From this study, we would like to suggest two major underlaying mechanisms of TAAD pathogenesis from patients with heterozygous variants in LMOD1. A haploinsufficiency model that will indicate shorter than normal actin filaments in smooth muscle cells caused by reduced amount of LMOD1 to polymerise actin filaments resulting in TAAD, and a dominant negative model that will indicate shorter than normal actin filaments in smooth muscle cells caused by reduce activity of defective LMOD1 to polymerise actin filaments resulting in TAAD.
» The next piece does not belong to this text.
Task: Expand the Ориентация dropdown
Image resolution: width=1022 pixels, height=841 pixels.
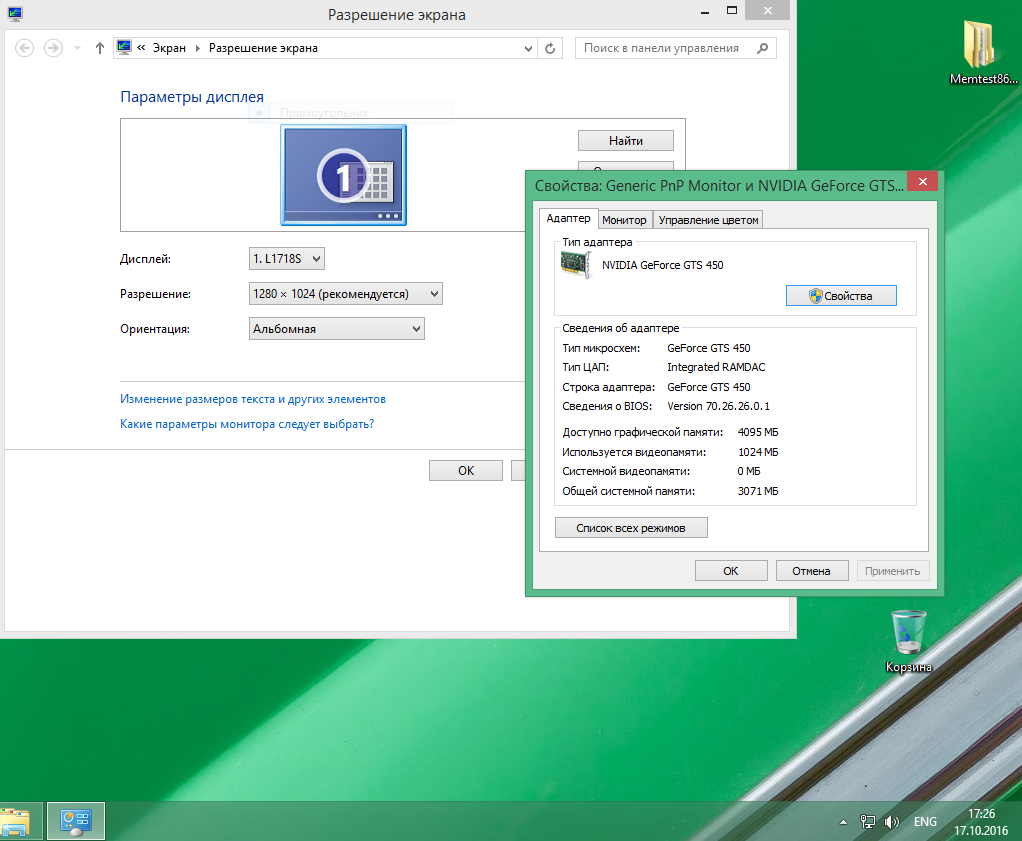Action: [x=336, y=328]
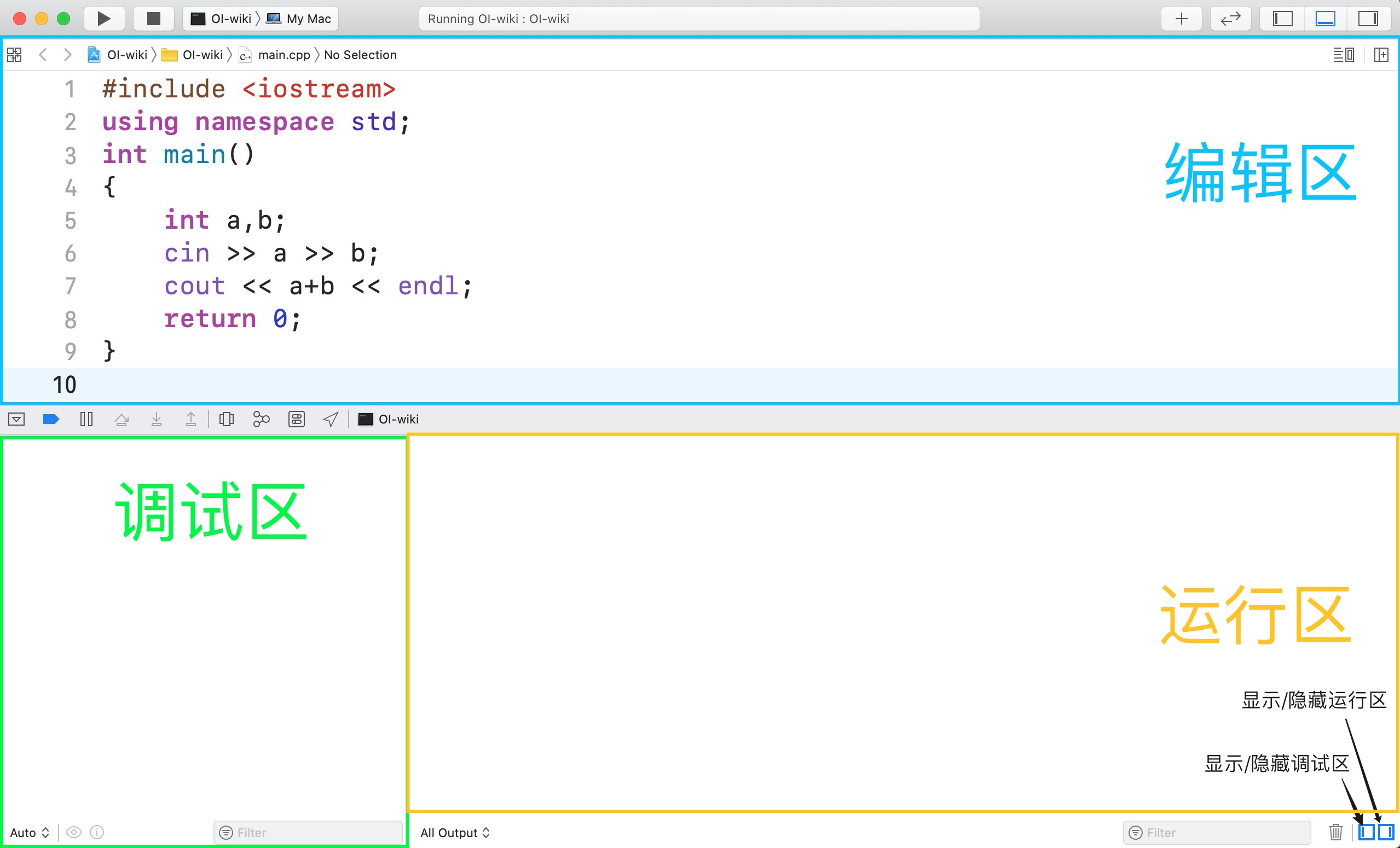
Task: Expand the Auto variables scope dropdown
Action: [30, 833]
These two suggested models will have to be studied in molecular/cellular assays in more patients with LMOD1 heterozygous variants to strongly establish them as the underlying mechanisms for this type of TAAD.

Conclusion

We have shown that variants in the N-terminus & C-terminus end of LMOD1 may underlie TAAD with an international incidence of ~ 0.5%. Additional mammalian in-vivo knockdown studies may help to further confirm a role of LMOD1 in actin dynamics of the aorta. Histopathology will be required to explore the pathological effects (such as demonstration of cystic medial necrosis) of these variants on the vascular smooth muscle wall in TAAD. An associated phenotype may be established, when more families and individuals with pathogenic alleles have been found. Further research should include in vitro cell line models to quantify and clarify their expression. LMOD1 should be investigated in TAAD exome profiles already available internationally and it may be useful to add this small three-exon gene to future TAAD panels. Sequencing of other international TAAD cohorts will help determine a true worldwide incidence. In addition, screening other genes in this important actin-myosin pathway may highlight other TAAD candidate genes. This should lead to more specific collaborative therapeutic trials once enough affected LMOD1 deficient patients have been identified nationally and internationally.

Highlights

• First time evidence for a role of LMOD1 in the manifestation of TAAD.
• A variant in the LMOD1 WH2 domain demonstrated reduced nucleation of actin filaments, mislocalization of LMOD1 protein, and impaired contractility of myofibroblast cells.
• We have used zebrafish as a vertebrate model of disease and described a novel in vivo assay for detecting changes in the development of the pharyngeal arches (that later form part of the thoracic aorta) as a result of defective Lmod1.

Acknowledgements

The authors would like to thank the families participating in this research study and their referring physicians.

Sources of funding

This work was supported with grants from the British Heart Foundation (“PG/14/77/31089 Exome sequencing to discover new causative genes for TAAD-Thoracic Aortic Aneurysm and Dissection)”to E.R.B, The Rosetrees Trust to Y.B.A.W. and A.C, The Marfan Trust, The Marfan Association and The Everett Roseborough Legacy to Y.B.A.W, Peter and Sonia Field Charitable Trust to A.C; St George’s Medical School and NHS Hospital Trust to A.C.; Guy’s and St Thomas’s charity to A.S; and Agence Nationale pour la Recherche ANR-14-CE15-0012 to G.J. The zebrafish study was conducted in collaboration with Zebsolutions.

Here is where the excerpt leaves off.